In a nutshell, this is how I got my agent. I emailed Debbie Golvan a query letter, got up and made a cup of tea, came back to my laptop and there, in my inbox, was a response. The best kind, requesting that I send through the first three chapters. Seven minutes it took her to respond. Just seven minutes. Surely this was some kind of sign?

More emails followed, a request for the full manuscript while she jetted about overseas, conversations that led to me tweaking the ending, and then the official offer to represent my novel. All this took a little over seven weeks.

There’s a prequel to this story which is terribly complex, but I’ll leave that for another day. For now the manuscript has gone out to publishers and the terrible waiting begins.

‘Seven minutes it took her to respond. Just seven minutes.’

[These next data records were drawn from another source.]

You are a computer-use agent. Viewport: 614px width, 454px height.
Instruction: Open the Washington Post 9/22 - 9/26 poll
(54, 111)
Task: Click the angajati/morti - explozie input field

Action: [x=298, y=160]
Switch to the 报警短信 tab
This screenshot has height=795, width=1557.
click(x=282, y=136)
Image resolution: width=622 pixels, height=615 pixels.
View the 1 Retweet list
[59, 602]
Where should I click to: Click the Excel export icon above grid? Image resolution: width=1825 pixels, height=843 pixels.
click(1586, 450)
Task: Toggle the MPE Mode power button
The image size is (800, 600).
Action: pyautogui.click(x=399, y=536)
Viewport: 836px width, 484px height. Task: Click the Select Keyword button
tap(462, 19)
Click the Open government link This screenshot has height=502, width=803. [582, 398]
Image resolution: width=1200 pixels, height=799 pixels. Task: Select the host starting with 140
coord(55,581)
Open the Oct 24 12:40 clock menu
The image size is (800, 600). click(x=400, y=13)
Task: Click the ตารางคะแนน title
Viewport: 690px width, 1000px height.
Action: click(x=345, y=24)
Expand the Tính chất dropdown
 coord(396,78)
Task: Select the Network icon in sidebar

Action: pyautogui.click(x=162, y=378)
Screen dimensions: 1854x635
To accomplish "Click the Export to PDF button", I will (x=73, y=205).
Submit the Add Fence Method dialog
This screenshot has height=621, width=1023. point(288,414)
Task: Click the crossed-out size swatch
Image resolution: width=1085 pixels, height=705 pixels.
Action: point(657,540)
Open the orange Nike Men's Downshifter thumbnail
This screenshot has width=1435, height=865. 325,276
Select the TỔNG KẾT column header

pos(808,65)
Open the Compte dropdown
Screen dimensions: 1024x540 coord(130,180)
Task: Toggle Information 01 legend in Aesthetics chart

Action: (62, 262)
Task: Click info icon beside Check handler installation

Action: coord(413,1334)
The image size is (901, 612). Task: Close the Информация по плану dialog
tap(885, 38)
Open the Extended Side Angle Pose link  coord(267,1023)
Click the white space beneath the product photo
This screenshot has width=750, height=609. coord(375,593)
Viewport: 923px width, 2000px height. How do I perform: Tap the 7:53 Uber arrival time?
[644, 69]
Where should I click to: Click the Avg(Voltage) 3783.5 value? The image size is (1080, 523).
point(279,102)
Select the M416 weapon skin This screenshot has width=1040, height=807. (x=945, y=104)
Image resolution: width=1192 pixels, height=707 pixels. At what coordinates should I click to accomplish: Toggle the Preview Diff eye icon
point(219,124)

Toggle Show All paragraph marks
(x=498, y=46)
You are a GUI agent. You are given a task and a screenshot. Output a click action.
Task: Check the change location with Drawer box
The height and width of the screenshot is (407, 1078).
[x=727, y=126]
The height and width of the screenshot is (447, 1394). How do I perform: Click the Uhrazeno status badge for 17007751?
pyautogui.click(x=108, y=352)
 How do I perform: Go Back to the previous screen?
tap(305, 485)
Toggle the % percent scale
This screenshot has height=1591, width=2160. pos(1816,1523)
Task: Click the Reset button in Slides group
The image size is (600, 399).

The path to getting an agent is so incredibly varied; everyone has a different story. So I thought I’d fill that terrible waiting space by asking three authors — Carmel Bird, Katherine Collette and Nick Earls — how they got their agents. Sure enough, their experiences were vastly different.

I’ve enjoyed reading these so much that I think this might have to become a series. But for now, let’s kick things off with Carmel.

Carmel Bird
This is a sweet story of destiny, in seven steps.

One: I didn’t have an agent. Ages ago an ex-student of mine said she had just engaged an agent whose surname was the same as mine, and furthermore this agent lived in my small country town. I had not heard of this neighbouring agent, and I made no attempt to find her.

Two: In February 2018 I gave a writing workshop at the Faber Academy. One of the students said her novel was being published the following week, and that she had a wonderful agent who shared my surname and village. I still didn’t wake up.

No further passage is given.